Our hero (in the funny hat) stands by and stays clean and neat while some “natives” (barely visible) are shot.

In the 20th century, these colonial fantasies continued, and they were not just restricted to strapping young lads. Young women were also venturing out into the colonies, although they were much more likely to be after financial gain than military success. Ruth Fielding Treasure Hunting by Alice B. Emerson (New York: Cupples and Leon, 1923) has a young female film producer traveling to the West Indies to shoot a motion picture—and find the treasure to finance it along the way. Like Nat Turner in A Roving Commission, Ruth comes into contact with “natives,” but only in a casual way (many are servants in the posh hotels where Ruth stays, for example). The book, like Henty’s, has almost no reference to children. These books suggest to their tween/teen audience that as long as they learn the rules of the colonizer (and are white, of course), they too can have the power and capital of the adult world.
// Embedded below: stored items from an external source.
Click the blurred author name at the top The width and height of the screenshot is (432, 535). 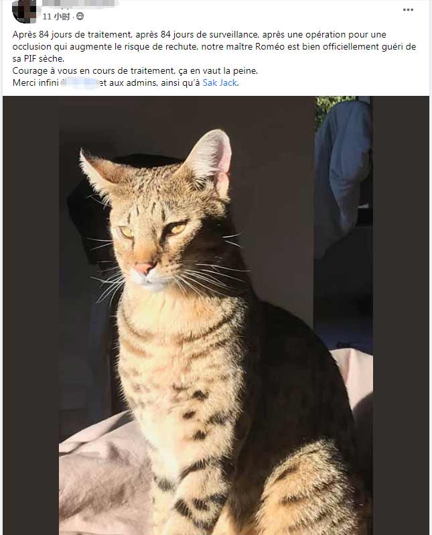tap(79, 3)
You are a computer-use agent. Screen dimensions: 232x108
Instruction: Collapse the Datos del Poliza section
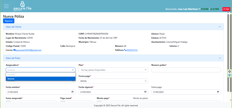pos(220,58)
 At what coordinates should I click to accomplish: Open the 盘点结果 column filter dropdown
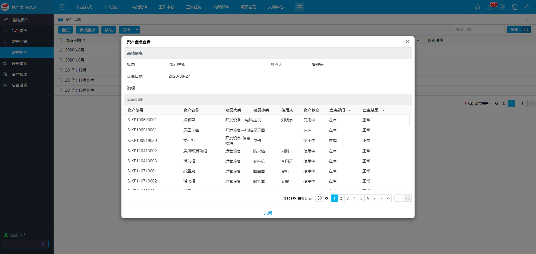point(383,110)
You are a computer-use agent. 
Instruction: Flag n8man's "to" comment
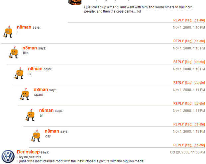pyautogui.click(x=188, y=83)
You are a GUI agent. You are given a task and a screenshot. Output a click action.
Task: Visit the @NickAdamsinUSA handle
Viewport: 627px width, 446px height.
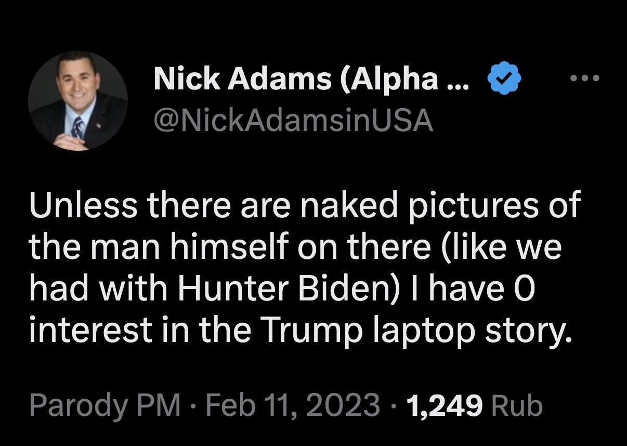293,121
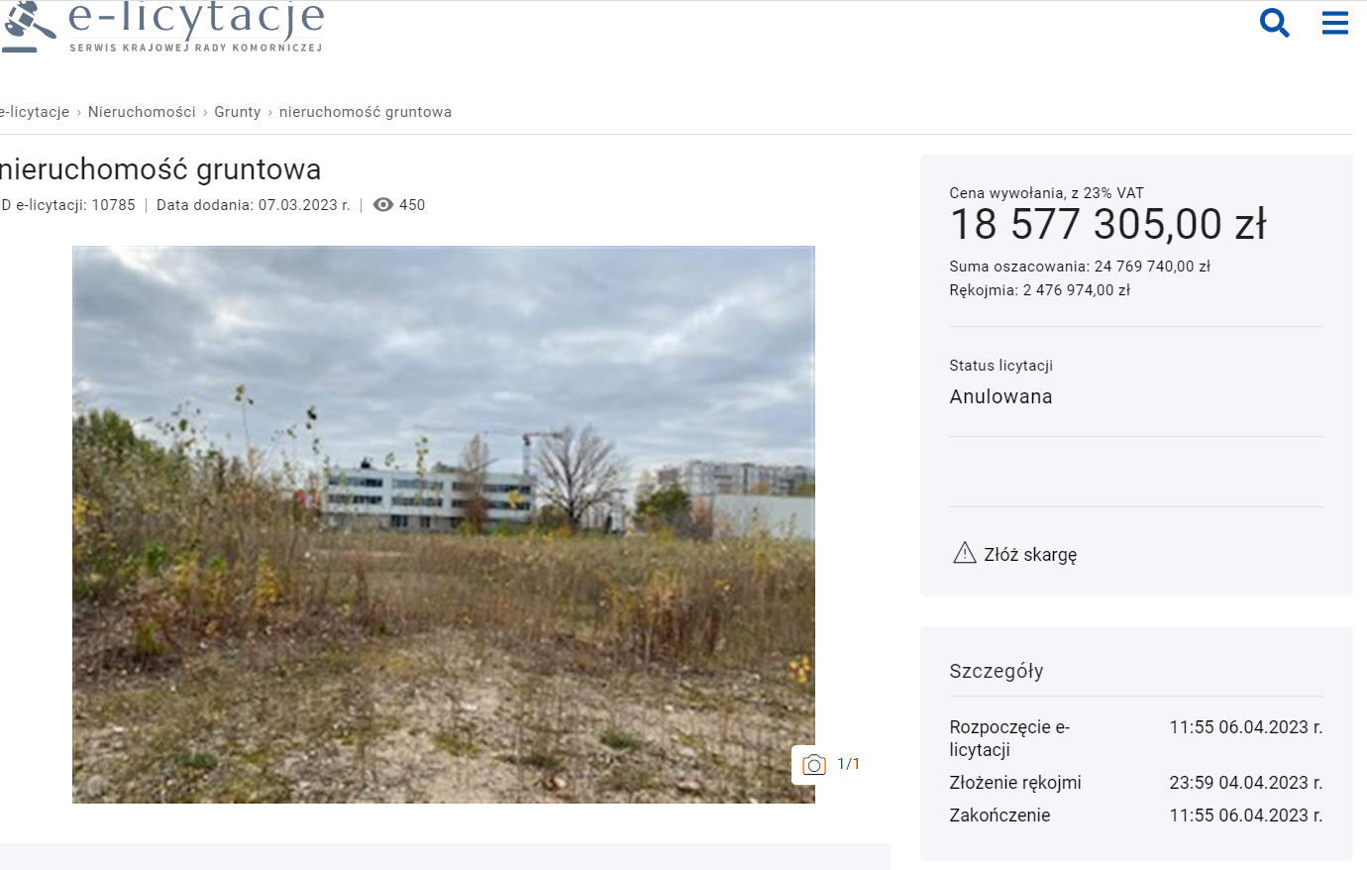Click the Zakończenie date row

(x=1136, y=816)
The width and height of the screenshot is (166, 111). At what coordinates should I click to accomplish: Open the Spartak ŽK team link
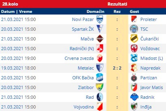[x=83, y=29]
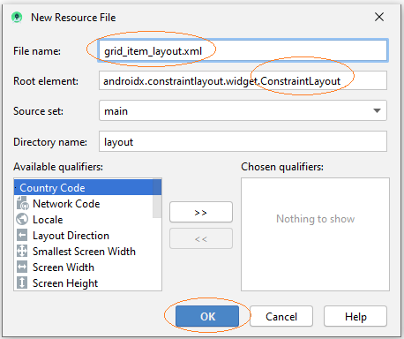Viewport: 404px width, 339px height.
Task: Click the Smallest Screen Width icon
Action: tap(22, 252)
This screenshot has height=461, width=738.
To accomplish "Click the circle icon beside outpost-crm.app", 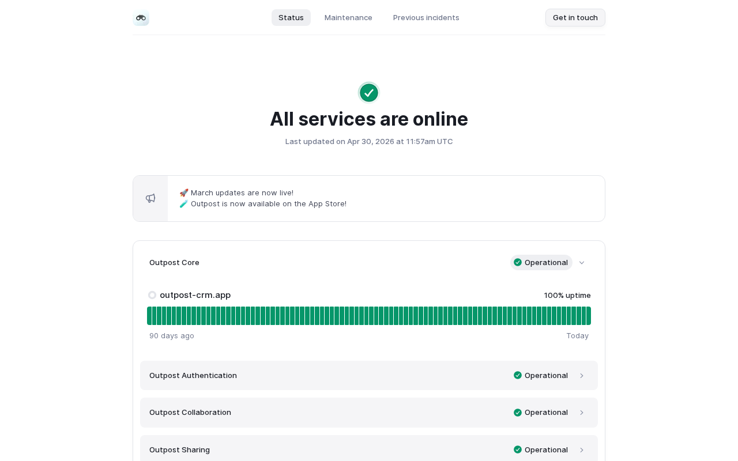I will pyautogui.click(x=152, y=295).
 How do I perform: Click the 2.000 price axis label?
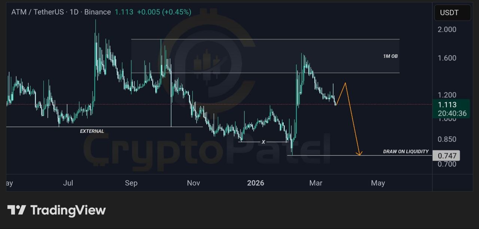click(x=447, y=30)
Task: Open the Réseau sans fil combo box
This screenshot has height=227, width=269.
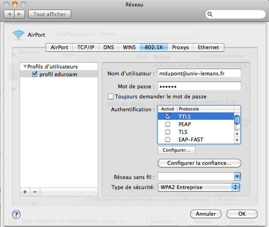Action: [237, 176]
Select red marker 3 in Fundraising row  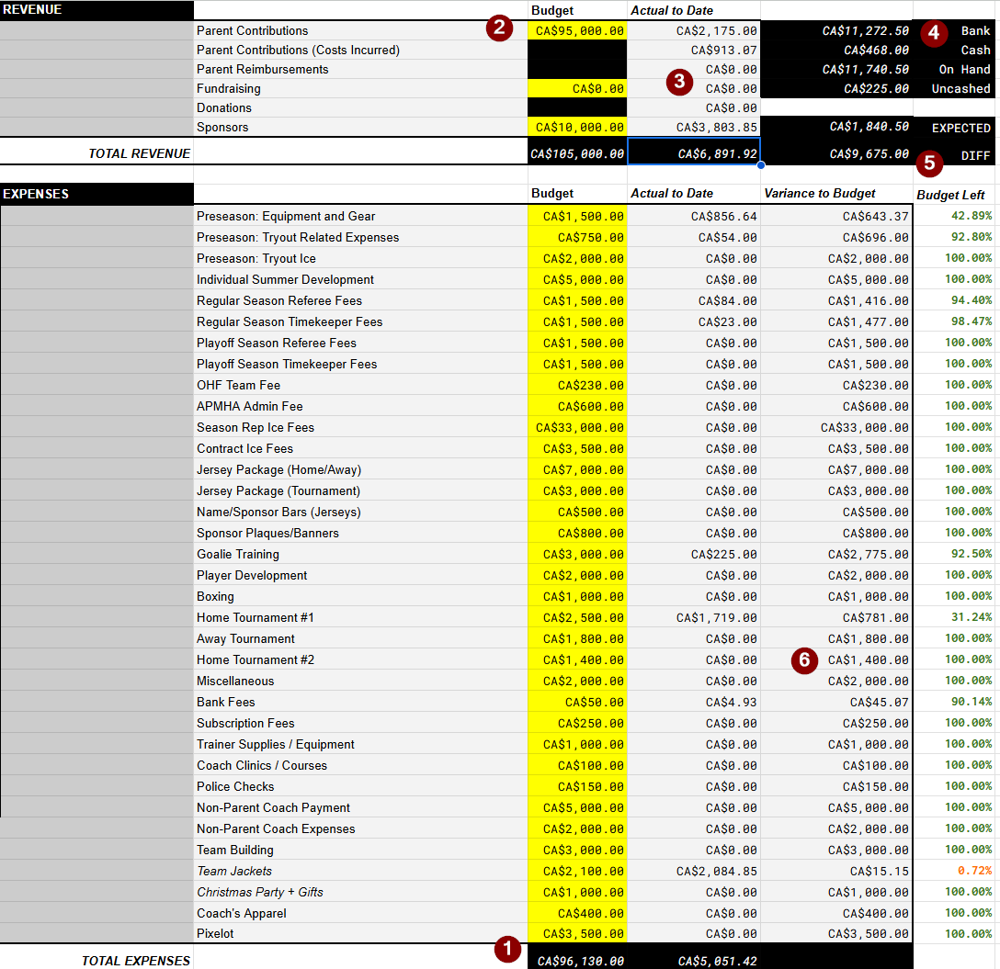pos(679,82)
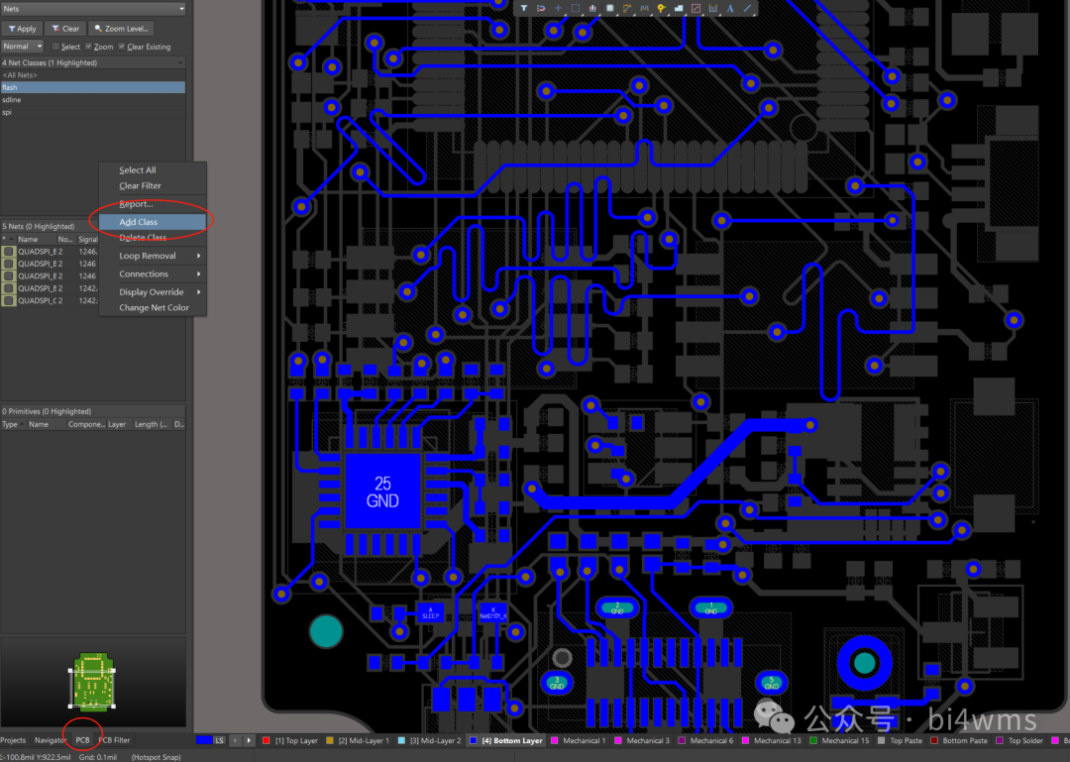Click the place via icon
Viewport: 1070px width, 762px height.
pyautogui.click(x=661, y=8)
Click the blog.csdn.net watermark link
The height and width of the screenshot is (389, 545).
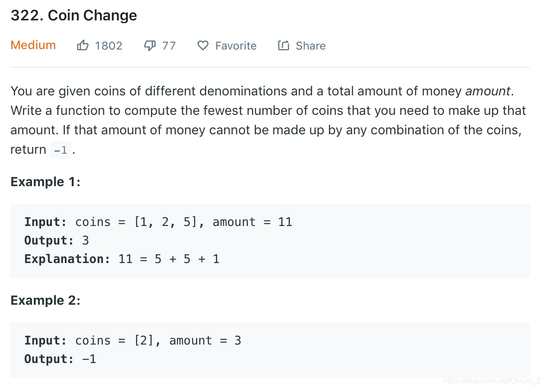492,381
How lucky! A treasure to finance my latest motion picture!  I'm sure no one here needs it . . .

How lucky! A treasure to finance my latest motion picture! I’m sure no one here needs it . . .

The point of these colonizer fantasies is that it is the colonizer that matters. The identity of the colonizer, both individual and nation, is strengthened by the exploitation of the colonies, and the colonizer is enriched. The people who live, year in and year out, in the colonies, do not benefit in anywhere near the same way (if they benefit at all) from the colonizer’s temporary visit to their home. Taylor Swift’s “Wildest Dreams” is no different. Perhaps, though, it is a positive sign that—whereas colonizer fiction was embraced in its time as thrilling adventure for the young (white) consumer—critics are beginning to question the suitability of these fantasies for young people.